The techniques described herein also can be practiced via communications embodied in the form of program code that is transmitted over some transmission medium, such as over electrical wiring or cabling, through fiber optics, or via any other form of transmission, for instance such as mud telemetry and other data transfers methods for drilling operations described above. When implemented on a general-purpose processor, the program code combines with the processor to provide a unique apparatus that operates to invoke the functionality described herein. Additionally, any storage techniques used in connection with the techniques described herein can invariably be a combination of hardware and software.

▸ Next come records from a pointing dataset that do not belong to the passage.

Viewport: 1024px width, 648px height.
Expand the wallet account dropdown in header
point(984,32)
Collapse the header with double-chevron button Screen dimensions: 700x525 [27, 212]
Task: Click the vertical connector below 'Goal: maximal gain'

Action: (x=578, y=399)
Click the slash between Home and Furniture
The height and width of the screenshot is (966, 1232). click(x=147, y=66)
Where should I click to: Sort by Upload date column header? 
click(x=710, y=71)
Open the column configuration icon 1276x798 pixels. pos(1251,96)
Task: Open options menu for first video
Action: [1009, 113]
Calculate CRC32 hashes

While the techniques described herein can be implemented and have been described in connection with the various embodiments of the various figures, it is to be understood that other similar embodiments can be used or modifications and additions can be made to the described embodiments without deviating therefrom. For example, it should be appreciated that the steps disclosed above can be performed in the order set forth above, or in any other order as desired. Further, one skilled in the art will recognize that the techniques described in the present application may apply to any environment, whether wired or wireless, and may be applied to any number of such devices connected via a communications network and interacting across the network. Therefore, the techniques described herein should not be limited to any single embodiment, but rather should be construed in breadth and scope in accordance with the appended claims.